__Set task__: Rewrite the listing below, replacing "Image resolution" with "Screen size" everywhere it occurs and leaving all other text unchanged.

Text and element pointing records
-----

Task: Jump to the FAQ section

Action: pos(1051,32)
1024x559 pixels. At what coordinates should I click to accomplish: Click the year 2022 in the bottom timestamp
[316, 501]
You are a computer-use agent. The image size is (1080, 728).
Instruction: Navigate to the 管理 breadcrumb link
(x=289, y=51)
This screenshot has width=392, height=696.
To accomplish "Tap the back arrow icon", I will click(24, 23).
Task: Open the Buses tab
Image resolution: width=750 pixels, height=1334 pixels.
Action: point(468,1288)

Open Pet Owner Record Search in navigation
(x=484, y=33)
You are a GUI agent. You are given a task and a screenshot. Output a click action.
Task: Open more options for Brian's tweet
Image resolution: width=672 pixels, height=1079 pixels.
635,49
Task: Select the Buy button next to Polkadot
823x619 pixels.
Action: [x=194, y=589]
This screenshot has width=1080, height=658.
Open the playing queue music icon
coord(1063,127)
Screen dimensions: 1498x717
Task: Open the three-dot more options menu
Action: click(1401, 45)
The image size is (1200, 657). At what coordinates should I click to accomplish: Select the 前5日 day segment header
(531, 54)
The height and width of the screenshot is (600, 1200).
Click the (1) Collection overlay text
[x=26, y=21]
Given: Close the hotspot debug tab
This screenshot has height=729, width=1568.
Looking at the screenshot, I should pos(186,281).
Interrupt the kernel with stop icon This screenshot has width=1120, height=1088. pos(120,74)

-----

__Exercise solution__:
Task: Jump to the FAQ section

Action: pos(1051,32)
1024x559 pixels. At what coordinates should I click to accomplish: Click the year 2022 in the bottom timestamp
[316, 501]
You are a computer-use agent. The image size is (1080, 728).
Instruction: Navigate to the 管理 breadcrumb link
(x=289, y=51)
This screenshot has width=392, height=696.
To accomplish "Tap the back arrow icon", I will click(24, 23).
Task: Open the Buses tab
Screen size: width=750 pixels, height=1334 pixels.
Action: point(468,1288)

Open Pet Owner Record Search in navigation
(x=484, y=33)
You are a GUI agent. You are given a task and a screenshot. Output a click action.
Task: Open more options for Brian's tweet
Screen size: width=672 pixels, height=1079 pixels.
635,49
Task: Select the Buy button next to Polkadot
823x619 pixels.
Action: [x=194, y=589]
This screenshot has width=1080, height=658.
Open the playing queue music icon
coord(1063,127)
Screen dimensions: 1498x717
Task: Open the three-dot more options menu
Action: click(1401, 45)
The image size is (1200, 657). At what coordinates should I click to accomplish: Select the 前5日 day segment header
(531, 54)
The height and width of the screenshot is (600, 1200).
Click the (1) Collection overlay text
[x=26, y=21]
Given: Close the hotspot debug tab
This screenshot has height=729, width=1568.
Looking at the screenshot, I should pos(186,281).
Interrupt the kernel with stop icon This screenshot has width=1120, height=1088. pos(120,74)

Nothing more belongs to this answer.